According to a West Midlands police statement, investigators discovered during a search of Wilde's computer that a woman, later determined by U.S. authorities to be Carr, had used her webcam to broadcast live videos of her assault on her child.
The statement from West Midlands police said the child in the video was Carr's own and that she is the mother of four children, believed to range in age from 18 months to 5 years, who have since been placed into protective custody.
Cops on both continents declined to say how they tracked the video to Carr, but did say that the video lacked an IP address, which identifies an individual's computer.
British officials alerted U.S. Immigration and Customs Enforcement, which relayed the information to Maine police.
Maine State Police Detective Sgt. John Cote told ABCNews.com today that it took less than five hours from the time the tip came in from ICE for state and federal authorities to arrest Carr.
Cote said Maine State Police received information from ICE that the woman, who appeared in "mulitple videos," was believed to operate out of Maine.

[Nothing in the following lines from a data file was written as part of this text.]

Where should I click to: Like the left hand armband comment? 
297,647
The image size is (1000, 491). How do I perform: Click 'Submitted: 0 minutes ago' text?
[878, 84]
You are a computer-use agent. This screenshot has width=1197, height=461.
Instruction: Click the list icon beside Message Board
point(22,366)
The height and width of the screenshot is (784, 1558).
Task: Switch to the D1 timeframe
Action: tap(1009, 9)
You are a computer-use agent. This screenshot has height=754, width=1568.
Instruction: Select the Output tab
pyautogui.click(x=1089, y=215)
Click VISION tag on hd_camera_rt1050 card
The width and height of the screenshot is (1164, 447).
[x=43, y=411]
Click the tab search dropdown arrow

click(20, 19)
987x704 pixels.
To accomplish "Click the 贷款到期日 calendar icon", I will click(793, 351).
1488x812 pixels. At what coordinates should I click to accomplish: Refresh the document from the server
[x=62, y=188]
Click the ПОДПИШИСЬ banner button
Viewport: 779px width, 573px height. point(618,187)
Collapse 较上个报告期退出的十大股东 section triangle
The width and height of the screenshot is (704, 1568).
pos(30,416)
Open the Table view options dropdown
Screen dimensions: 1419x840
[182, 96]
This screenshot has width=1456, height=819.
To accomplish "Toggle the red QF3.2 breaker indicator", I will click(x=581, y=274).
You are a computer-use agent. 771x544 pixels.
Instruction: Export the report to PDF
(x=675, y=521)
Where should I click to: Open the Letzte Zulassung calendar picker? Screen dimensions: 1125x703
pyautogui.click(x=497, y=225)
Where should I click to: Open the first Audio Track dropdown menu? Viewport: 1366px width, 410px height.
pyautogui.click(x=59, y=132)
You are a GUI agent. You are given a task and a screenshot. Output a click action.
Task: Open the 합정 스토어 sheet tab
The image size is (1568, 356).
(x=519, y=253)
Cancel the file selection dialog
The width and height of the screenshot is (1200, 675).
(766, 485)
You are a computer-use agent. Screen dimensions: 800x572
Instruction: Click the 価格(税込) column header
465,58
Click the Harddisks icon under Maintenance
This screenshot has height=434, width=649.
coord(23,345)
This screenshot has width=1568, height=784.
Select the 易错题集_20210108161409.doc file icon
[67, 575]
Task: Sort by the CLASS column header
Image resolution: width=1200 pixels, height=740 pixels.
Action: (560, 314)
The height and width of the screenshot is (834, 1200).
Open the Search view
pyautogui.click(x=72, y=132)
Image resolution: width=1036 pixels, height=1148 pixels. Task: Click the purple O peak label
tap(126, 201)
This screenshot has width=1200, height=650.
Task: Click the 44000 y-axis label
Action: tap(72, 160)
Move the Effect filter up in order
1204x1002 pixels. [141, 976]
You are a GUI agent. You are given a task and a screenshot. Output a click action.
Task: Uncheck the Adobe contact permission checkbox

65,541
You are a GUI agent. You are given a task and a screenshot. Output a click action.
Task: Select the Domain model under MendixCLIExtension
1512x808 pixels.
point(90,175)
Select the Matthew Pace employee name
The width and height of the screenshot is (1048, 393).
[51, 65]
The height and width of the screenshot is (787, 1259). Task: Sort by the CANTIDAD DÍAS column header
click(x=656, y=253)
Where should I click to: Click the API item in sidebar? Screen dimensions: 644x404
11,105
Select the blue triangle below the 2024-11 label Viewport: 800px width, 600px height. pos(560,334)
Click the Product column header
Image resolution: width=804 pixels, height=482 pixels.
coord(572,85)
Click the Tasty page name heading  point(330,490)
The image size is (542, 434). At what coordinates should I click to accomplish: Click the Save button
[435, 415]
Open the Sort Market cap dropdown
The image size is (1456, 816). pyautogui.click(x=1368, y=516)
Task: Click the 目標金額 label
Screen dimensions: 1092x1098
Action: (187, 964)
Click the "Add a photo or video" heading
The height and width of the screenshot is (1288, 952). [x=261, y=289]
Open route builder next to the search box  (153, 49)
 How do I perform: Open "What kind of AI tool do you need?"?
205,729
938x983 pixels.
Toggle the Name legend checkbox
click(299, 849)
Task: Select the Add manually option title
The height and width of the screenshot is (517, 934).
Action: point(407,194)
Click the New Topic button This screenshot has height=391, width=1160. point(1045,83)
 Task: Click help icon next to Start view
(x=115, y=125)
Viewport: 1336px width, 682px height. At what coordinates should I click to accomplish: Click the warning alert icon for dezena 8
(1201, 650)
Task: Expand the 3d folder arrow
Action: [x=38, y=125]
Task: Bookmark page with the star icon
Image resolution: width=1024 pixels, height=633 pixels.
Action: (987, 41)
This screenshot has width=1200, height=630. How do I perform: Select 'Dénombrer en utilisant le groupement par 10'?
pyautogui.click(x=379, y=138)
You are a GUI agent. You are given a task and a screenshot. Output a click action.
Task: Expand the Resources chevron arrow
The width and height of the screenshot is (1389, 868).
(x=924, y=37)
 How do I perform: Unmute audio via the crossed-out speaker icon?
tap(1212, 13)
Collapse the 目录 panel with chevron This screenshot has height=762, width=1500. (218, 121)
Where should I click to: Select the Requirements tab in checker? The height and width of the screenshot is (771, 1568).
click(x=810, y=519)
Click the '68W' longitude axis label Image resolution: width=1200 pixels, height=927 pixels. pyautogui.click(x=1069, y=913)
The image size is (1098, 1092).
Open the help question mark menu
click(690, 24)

"We moved quickly on the case because it appears the most recent video appeared as recently as June 10," Cote said.
ICE spokeswoman Pat Reilly declined to talk specifically about the Carr case, but told ABCNews.com today that the U.S. is involved in these types of international child pornography busts "more and more."
"The most cooperation you will see in law enforcement is in cases like this," Reilly said.
When dealing with international crimes, Reilly said, agencies often look for the tiniest clues that give away the suspects, including accents or local dialects.
Reilly recalled an American man who was arrested after law enforcement figured out his identity using the design on the Brownie badge his victim was wearing in the video. He turned out to be a relative, she said.
Reilly sees an alarming trend in child abuse cases.
"The children are getting younger and that's because they [criminals] figured out they will never testify in court," she said.
Cote, citing the protection of any children involved in the abuse, declined to confirm or deny the information released by the West Midlands police, and a spokesman from the Maine Department of Health and Human Services said he could not comment on if the agency's Office of Child and Family Services was investigating Carr or had removed any children from her house.